Visible light driven Nd2O3/Mo(S,O)3-x·0.34H2O heterojunction for enhanced photocatalytic degradation of organic pollutants

Abstract

Developing low-cost and visible-light-driven metal oxide and sulfide-based photocatalysts for the degradation of organic dyes has been a major area of research to mitigate environmental pollution. In this study, a low-cost and facile precipitation method at low temperature of 95 °C was used to synthesize visible-light-driven Nd2O3/Mo(S,O)3-x·0.34H2O heterojunctions (NdMoOS). The crystal structure, elemental composition, optical, and electrical properties of as-prepared materials were investigated using various analytical techniques. Organic dyes of methyl orange (MO), Rhodamine B (RhB), and Methylene blue (MB) were selected as model organic pollutants to evaluate the photocatalytic efficiency of as-synthesized materials under visible light irradiation. 20 mol% NdMoOS nanocomposite showed excellent degradation efficiency and it decomposed 98.8%, 99.9%, and 99.8% of MO, RhB, and MB after 120 min, 90 min, and 90 min visible light irradiation, respectively. HPLC-MS analysis further confirms the complete removal of dyes.

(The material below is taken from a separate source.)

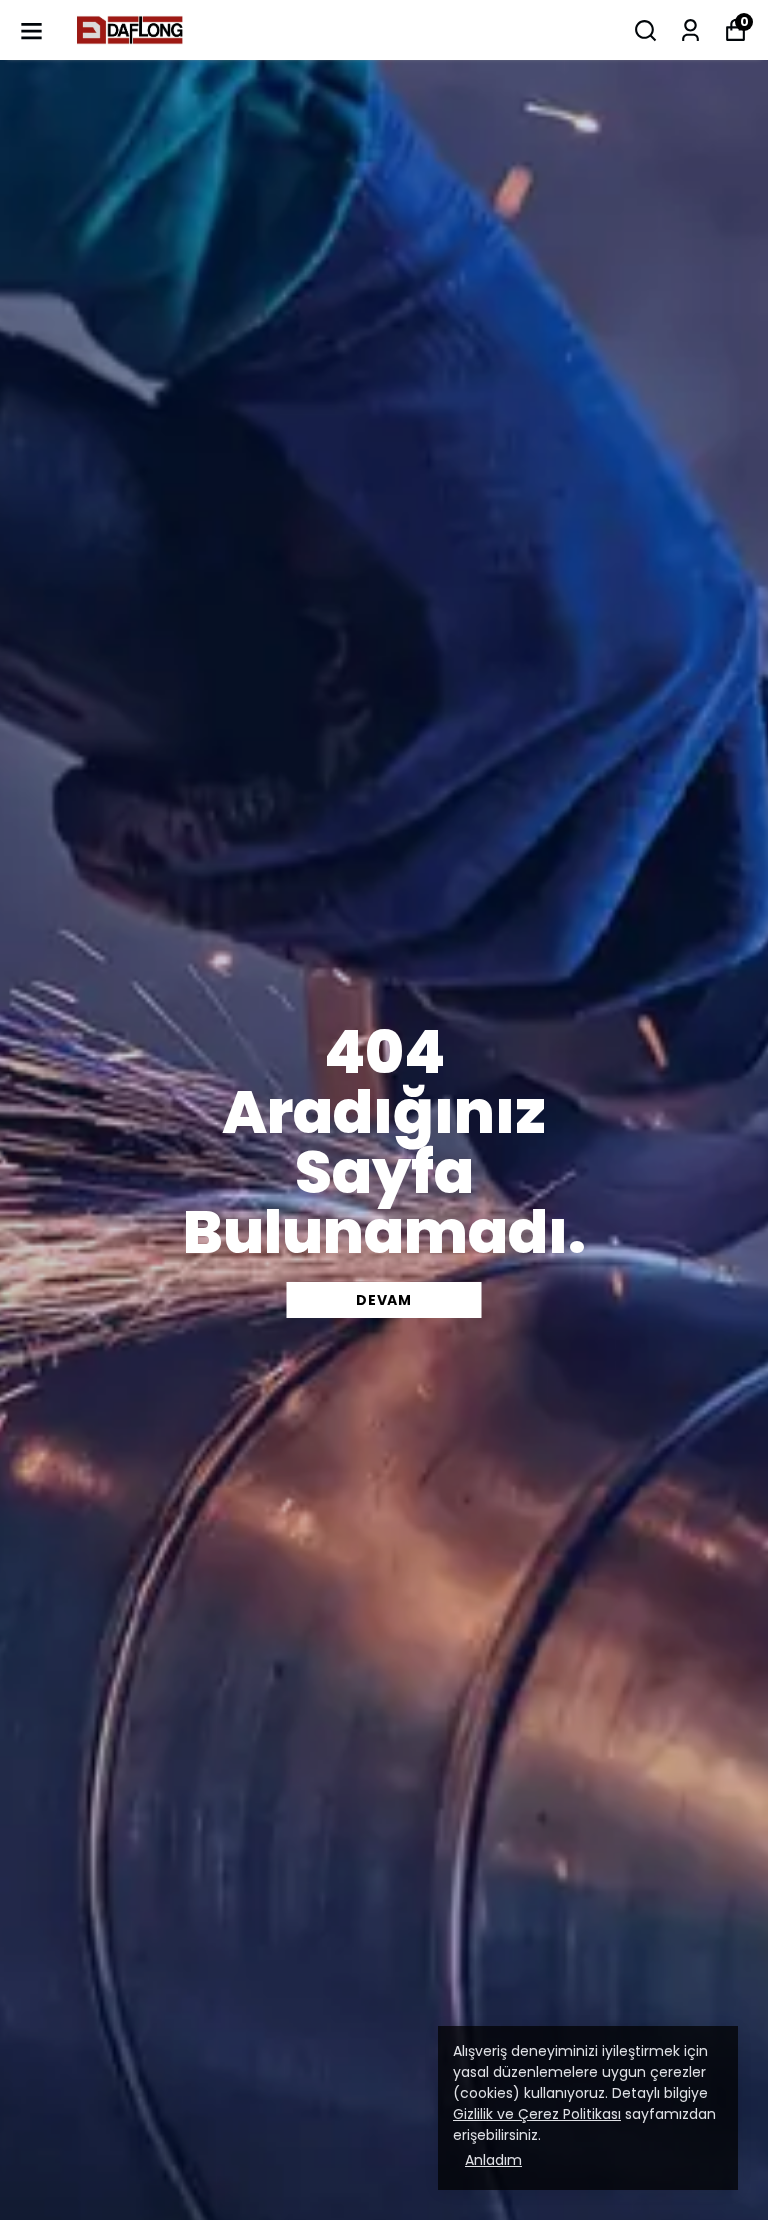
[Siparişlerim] (690, 30)
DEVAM (384, 1300)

The formation of heterojunction, high charge separation, and low recombination rate of photoinduced e--h+ pairs can contribute to the enhanced photocatalytic activity. Superoxide radicals (O2–•), hydroxyl radicals (HO•), and holes (h+ ) were identified as major oxidative species involved in the photocatalytic degradation mechanisms of MO, RhB, and MB dyes.